La force de cet ouvrage réside dans sa riche documentation. On y découvre les analyses de sociologues, économistes, ou chercheur·ses, comme Thomas Piketty, Thorstein Veblen, Immanuel Wallerstein, Julia Cagé, etc. Les chiffres et les faits défilent : émissions de CO2, destruction des forêts et des écosystèmes marins, surexploitation des ressources… L’accumulation des données (un peu plombantes) nous fait surtout prendre conscience que ces quelques privilégiés ne se contentent pas de naviguer dans des super-yachts, ils pilotent aussi la planète vers une catastrophe annoncée.

Construction d’un immeuble de 27 étages avec héliport et garage pour 160 voitures personnelles, installation d’une douche à champagne sur un yacht… Des caprices absurdes, qui hissent les ultra-riches comme responsables d’une part disproportionnée des émissions de CO2 dans le monde. De par leur mode de vie, mais aussi parce que leur fortune s’est construite sur des pratiques destructrices de l’environnement.
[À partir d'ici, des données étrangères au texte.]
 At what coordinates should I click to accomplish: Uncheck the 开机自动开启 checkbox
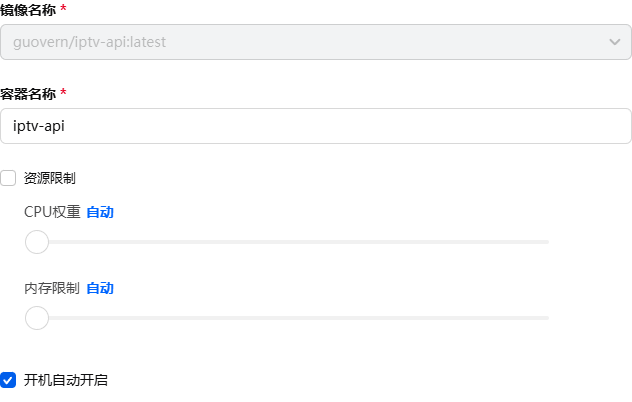click(x=9, y=380)
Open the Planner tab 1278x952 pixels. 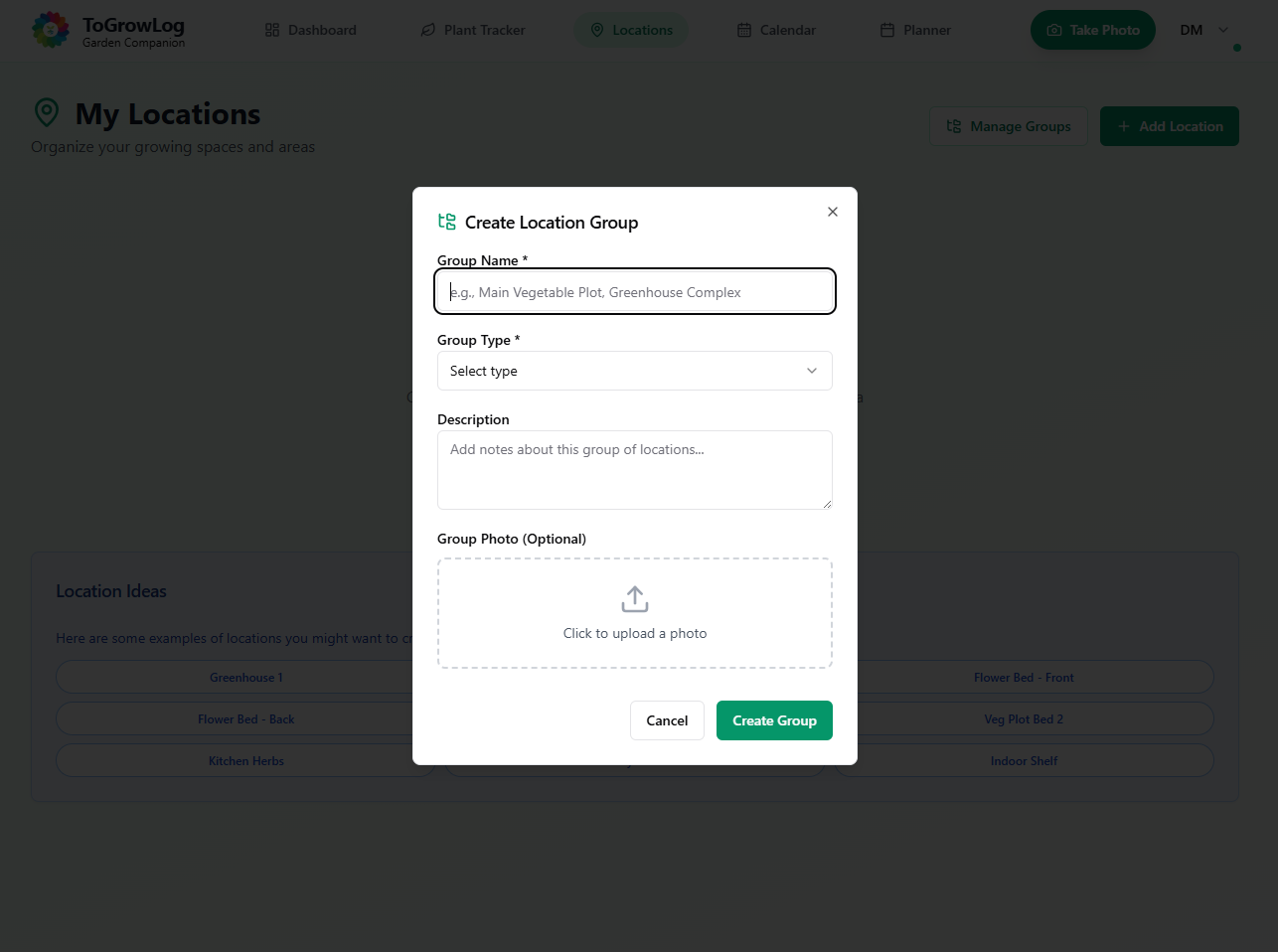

C’est le cas d’Elon Musk (fusées, automobile), de Jeff Bezos (surconsommation généralisée), de François Pinault (bois tropical, avant de faire dans le luxe), de Warren Buffett (énergies fossiles), de Mukesh Ambani (production de plastique), de la famille Dassault (aviation), de Thomas Schmidheiny (production de béton) et de nombreux autres encore parmi les personnalités les plus riches de la planète.
Derrière les éclats de rire, la colère
Imaginez une réunion ultra VIP où les puissants de ce monde s'auto-congratulent après avoir commandé un nouvel avion privé ou décidé la destruction de quelques hectares de forêt amazonienne, tout en discutant de la prochaine grande idée pour sauver le climat… Ou de leurs futurs projets d’installation sur Mars, lorsqu’il ne restera plus rien de notre planète. On rit, souvent jaune, mais c’est là tout le génie de cette BD. Derrière chaque caricature de milliardaire, Hervé Kempf lève le voile sur les manigances de ces 1 % voire 0,001 % d’ultra-riches qui influencent nos trajectoires politiques et sociales. Mais toujours avec ce filtre caustique qui vous empêche de sombrer complètement dans le désespoir.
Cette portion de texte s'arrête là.